Select SWITCH to do this. This operation is done after Use Data:.

Data Are...

This controls how some operations behave. If the data are Bijvoet pairs, then when the indices are switched it may be necessary to reverse the Bijvoet pair. Also, when a centric reflection is output, Bijvoet pairs are averaged, placed in the first field, and the second field is set to zero since centrics do not have an anomalous scattering signal. Obviously, this should not be done to isomorphous pair data.

Reduce Indices

The data indices are reduced to produce a unique value, the reflections are sorted on h, k, l, and any duplicates are merged. Unfortunately, the algorithm used does not always put the data in the quadrant you desire.

Output Format

Select the desired format from the three choices.

Output File

The name of the output file goes here.


When you are ready, click here.


There should be more formats supported, which the developer plans to add later.





Resolution filter.


xresflt [file filtered file]

Any file beginning with records beginning with h k l can be filtered. The proper crystal must be entered. The data between the two limits is output.

Resolution Limits

Limit1: 0-1000

Limit 2: 0-10

These two limits set a range between which your data will be output. Data outside this resolution range is not written out. The order of the limits is not important.





A reciprocal space viewer for examining completeness of data, differences between data sets, and intensity patterns.

Note: xrspace works best on color displays.


xrspace [file]


Use xrspace to do the following:

xrspace reads the environment variables CRYSTAL and CRYSTALDATA. If CRYSTAL is present, then this is used to set the crystal type, or it can be manually entered after the program starts. CRYSTALDATA is the default directory to look for the info file of CRYSTAL. When looking for the info file of the crystal type, it first checks the current directory and the $CRYSTALDATA/crystal.

Database Requirements

xrspace looks for the keywords cell and symm in the database/info file. If cell is present, it is read and placed in the Unit Cell field. It can be manually overwritten if desired. The symmetry operators are read from the line symm, which should be entered in the format used in the International Tables, Vol. I. xrspace converts these symmetry operators to Patterson symmetry by adding a center of symmetry.


cell 48.5 76.3 92.1 90.0 104.0 90.0

symm x,y,z; -x,y+1/2,z;


The application presents a window that is divided into three main areas: the control panel, a message window, and a canvas where the data is displayed as specified by the control panel settings. The control panel is meant to be read from top to bottom. Messages are printed in the textpane at the bottom. Note that the textpane has the ability to save output by means of its pop-up menu. The data is displayed on a color display coded by a heatscale to represent intensity--as the data increases in intensity, it goes from black to red to yellow to white. The width of a spot is proportional to F and its area is proportional to I.

Quit Button

Click to quit. You have one chance to change your mind.

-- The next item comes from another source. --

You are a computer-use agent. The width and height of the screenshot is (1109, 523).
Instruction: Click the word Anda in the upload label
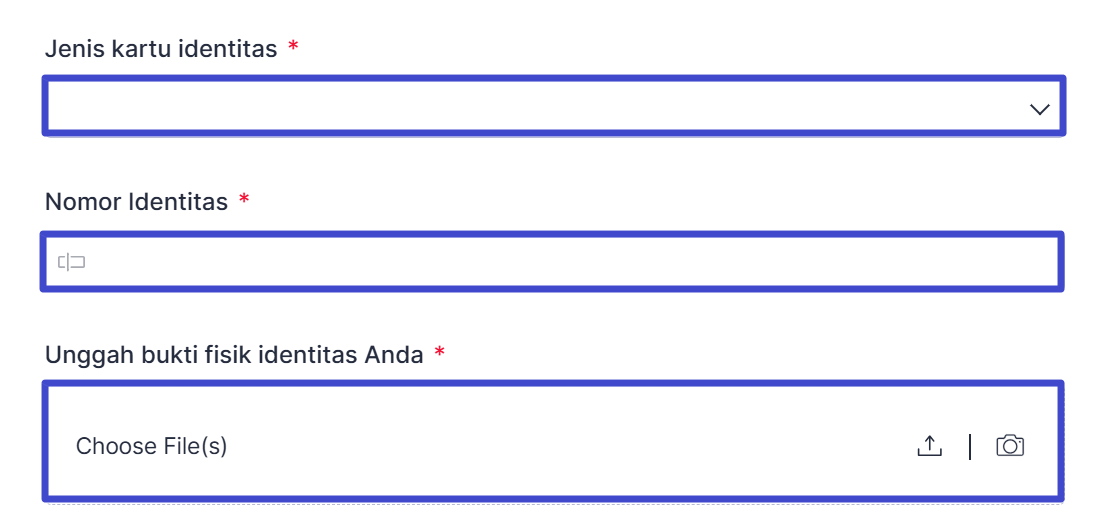(x=397, y=355)
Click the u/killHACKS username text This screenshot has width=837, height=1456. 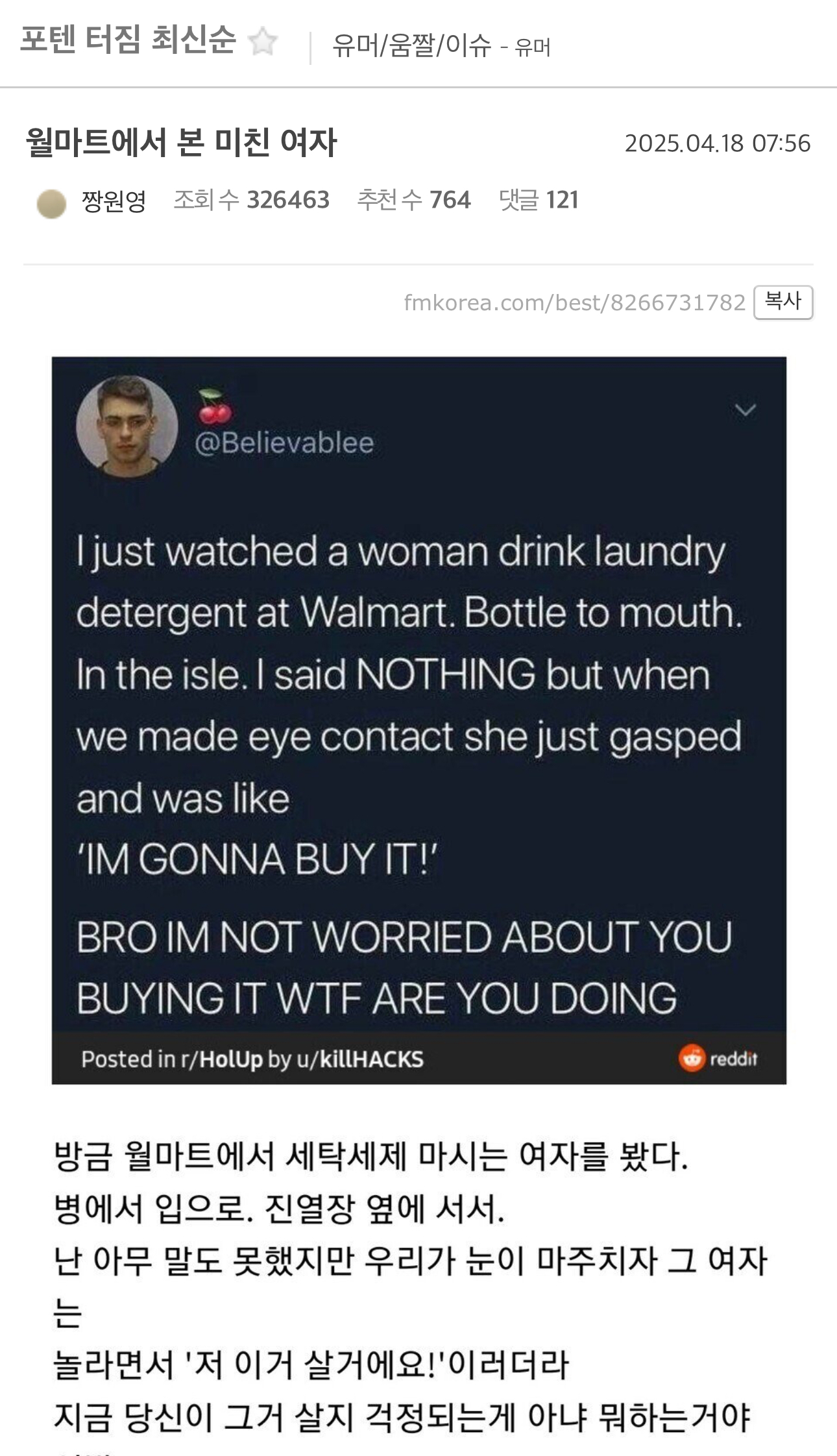point(360,1059)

This button currently does nothing.


Check that the correct crystal is entered here. A corresponding database file should be in the directory $CRYSTALDATA--typically ~/xtal_info. If it needs to be changed, click on this field to move the cursor here and type in the new crystal and hit <CR>. If at any time you want to force-read the crystal file (for instance, you just edited it and fixed something), hit <CR>.

Unit Cell

The proper unit cell should be displayed here. You can manually type in any cell and override the one found in the database file.


The current directory.


The current input file, either entered from the command line or manually.

Read Button

Clicking this button causes the file to be input.

Type Setting

Click on the appropriate file type: .fin [a fin file (ih,ik,il,f1,s1,f2,s2)]; .mu [an XENGEN mulist file from the makemu command]; .df [a "double fin file" (ih,ik,il,f1+,s1+,f1-,s1-,f2+,s2+,f2-,s2-)]; or .urf [an urefls XENGEN file from integrate].


Not operative.

Display Data

This switches between f1 and f2 or |f1-f2| (Delta). Useful for looking at merged heavy atom datasets or for anomalous differences.

Planes of

This sets the sectioning direction. You can use the three principal directions or the major diagonals.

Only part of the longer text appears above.